Question

Two beetles run across flat sand, starting at the same point, Beetle one runs 0.50mdue east, then 0.80mat $\mathbf{30}\mathbf{°}$north of due east. Beetle two also makes two runs; the first is 1.6mat $\mathbf{40}\mathbf{°}$east due to north. What must be (a) the magnitude and (b) direction of its second run if it is to end up at the new location of beetle 1?

Short answer

(a) Magnitude is 0.84m.

(b) Direction$-79°$ (south of east).

Step-by-step solution

Given

The given vectors can be written as below:

$\overrightarrow{A}=0.50\mathrm{m}$due east

$\overrightarrow{B}=0.80\mathrm{m}$at $30°$north of due east

$\overrightarrow{c}=1.6\mathrm{m}$at$40°$ east of due north

Determining the concept

The magnitude and direction of beetle 1 can be determined by vector algebra.

Formulae are as follows:

The unit vector form

$\overrightarrow{A}=x\stackrel{⏜}{i}+y\stackrel{⏜}{j}$ (i)

The formula for magnitude:

$\left|\overrightarrow{A}\right|=\sqrt{x^2+y^2}$ (ii)

The formula for angle:

$\theta ={\tan }^{-1}\frac{y}{x}$ (iii)

Where,

x,y,$\overrightarrow{A}$Are vectors and$\theta$is the angle between x and y .

(a) Determination of the magnitude

Write the given vectors in the unit vector form.

For,$\overrightarrow{A}$

$\overrightarrow{A}=0.50\stackrel{⏜}{i}$

For $\overrightarrow{B}$,

$$\begin{gathered} \overrightarrow{B}=\left(0.80\times \cos 30°\right)\stackrel{⏜}{i}+\left(0.80\times \sin 30°\right)\stackrel{⏜}{j} \\ =0.69\stackrel{⏜}{i}+0.4\stackrel{⏜}{j} \end{gathered}$$

Adding both the vectors.

$$\begin{gathered} \overrightarrow{A}+\overrightarrow{B}=0.50\stackrel{⏜}{i}+\left(0.69\stackrel{⏜}{i}+0.4\stackrel{⏜}{j}\right) \\ =1.19\stackrel{⏜}{i}+0.40\stackrel{⏜}{j} \end{gathered}$$

Writing $\overrightarrow{C}$in unit vector form.

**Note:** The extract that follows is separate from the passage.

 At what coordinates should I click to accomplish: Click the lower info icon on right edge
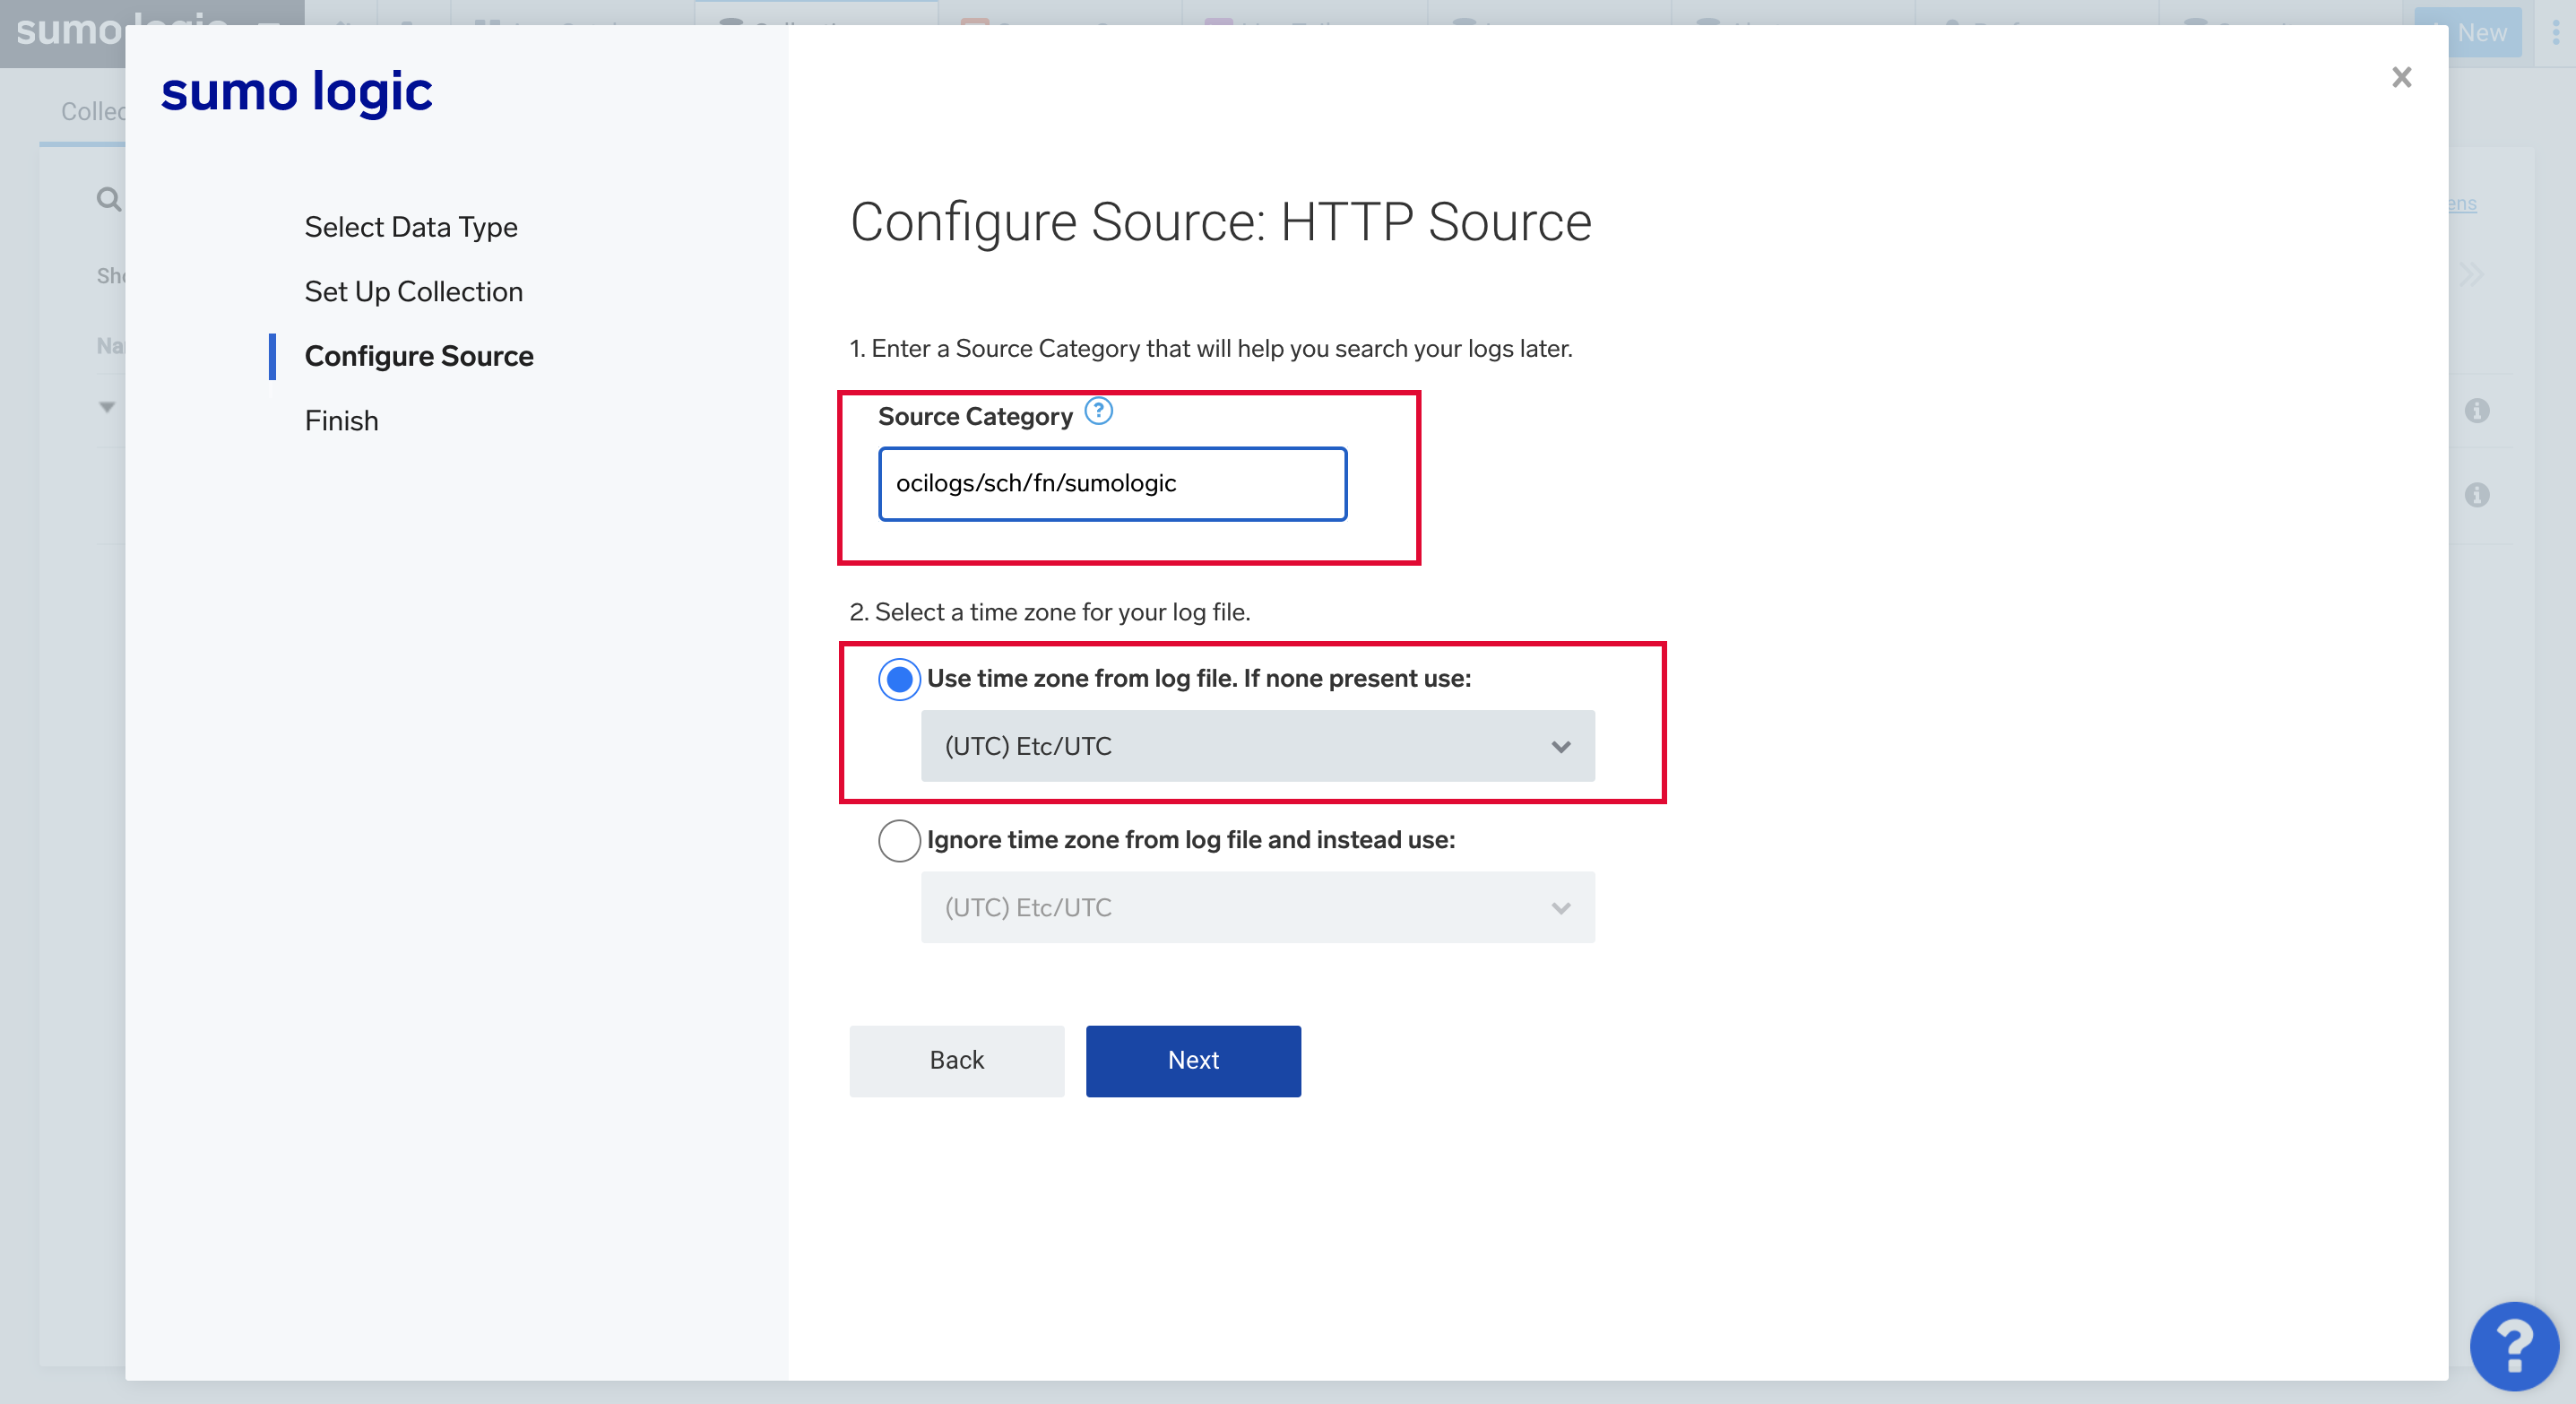(2477, 495)
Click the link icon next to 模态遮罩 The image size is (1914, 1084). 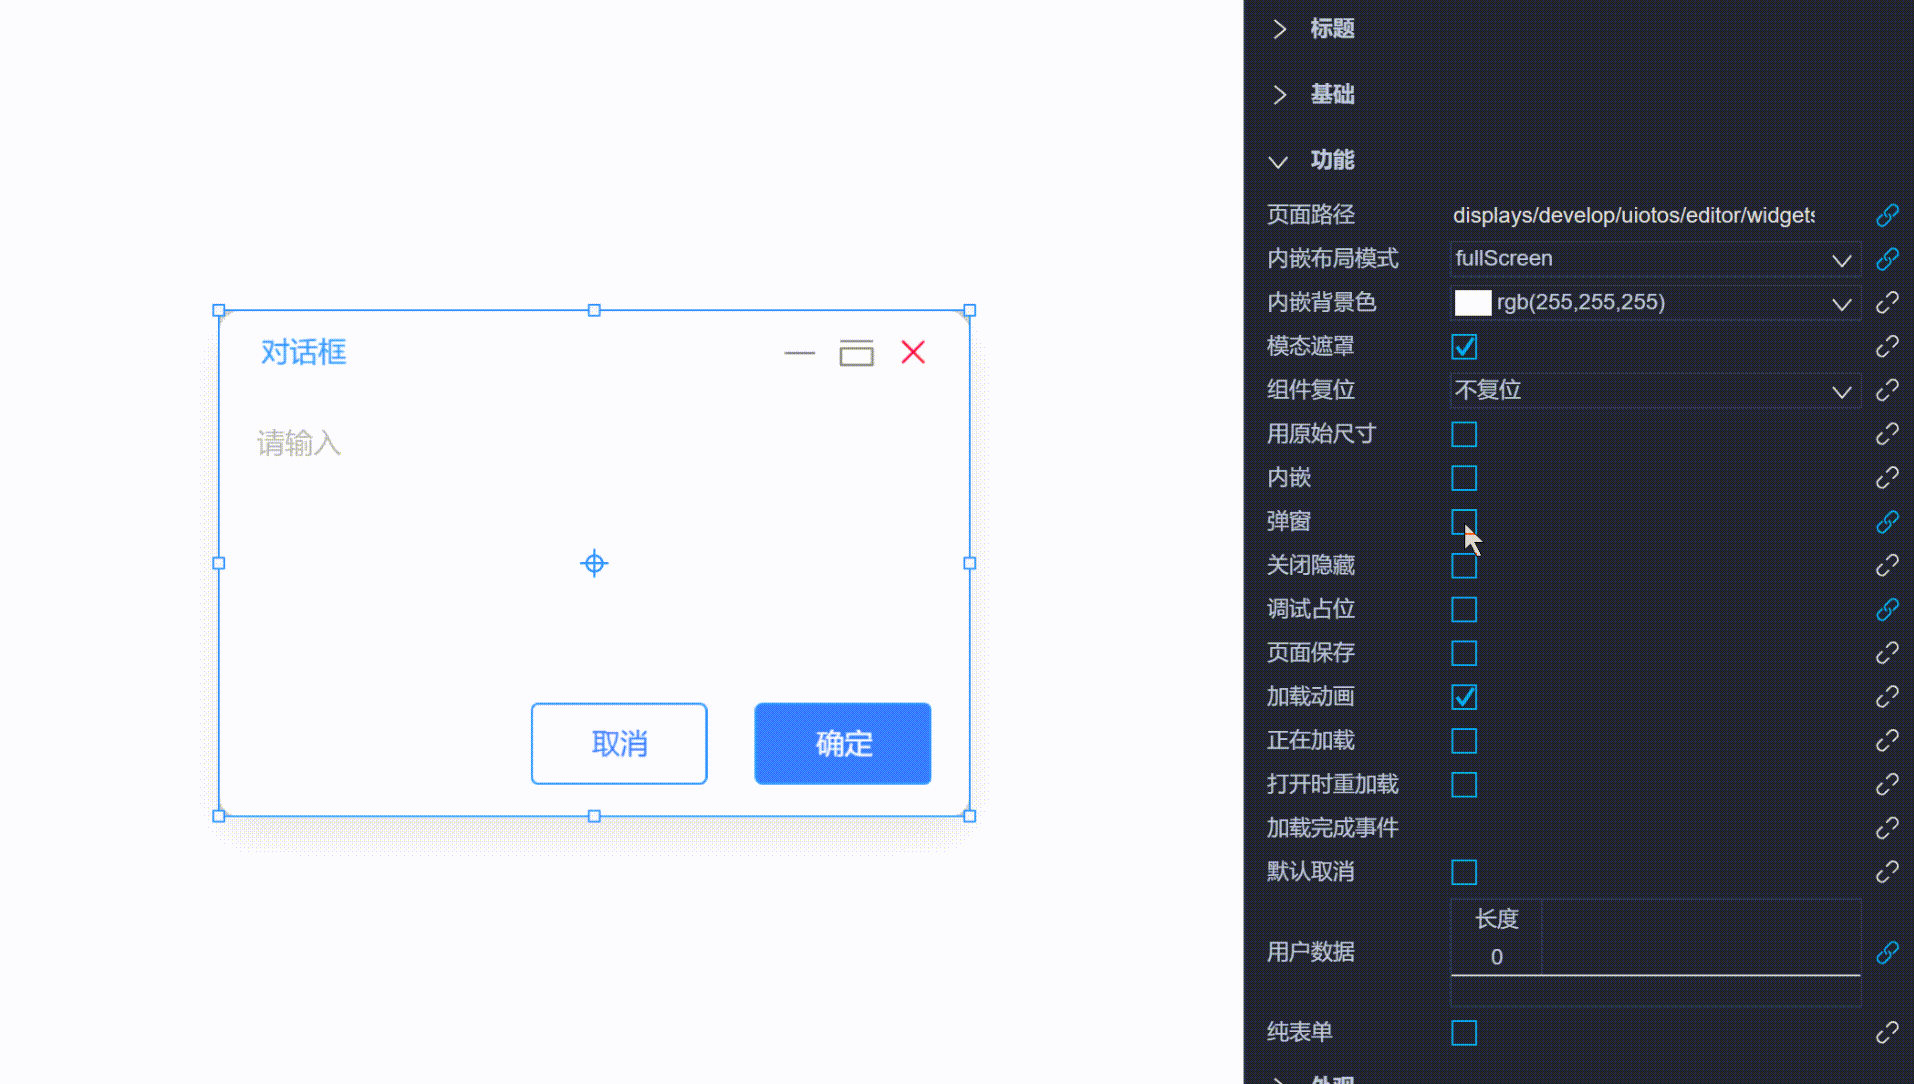(x=1887, y=345)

$$\begin{gathered} \overrightarrow{C}=\left(1.6\times \cos 50°\right)\stackrel{⏜}{i}+\left(1.6\times \sin 50°\right)\stackrel{⏜}{j} \\ =1.03\stackrel{⏜}{i}+1.23\stackrel{⏜}{j} \end{gathered}$$

Subtracting vector$\overrightarrow{C}$ from$\left(\overrightarrow{A}+\overrightarrow{B}\right)$ we get,

$\left(\overrightarrow{A}+\overrightarrow{B}\right)=\overrightarrow{C}+0.16\stackrel{⏜}{i}-0.83\stackrel{⏜}{j}$

Now, use equation (ii) to find the magnitude.Substituting the values,

$$\begin{gathered} \left|\left(\left(\overrightarrow{A}+\overrightarrow{B}\right)-\overrightarrow{c}\right)\right|=\sqrt{0.{16}^2+{\left(0.83\right)}^2} \\ =0.84m \end{gathered}$$

Therefore, the magnitude of second run of beetle two with respect of final position of beetle one is 0.84m.

(b) Determination of the direction

Use equation (iii) to determine the angle.

$$\begin{gathered} \theta ={\tan }^{-1}\left(\frac{-0.83}{0.16}\right) \\ ={\tan }^{-1}\left(-4\right) \\ =-79°\left(\mathrm{south}\mathrm{of}\mathrm{east}\right) \end{gathered}$$

Therefore, the magnitude and direction of second run of beetle two with respect of final position of beetle one is $-79°$(south of east).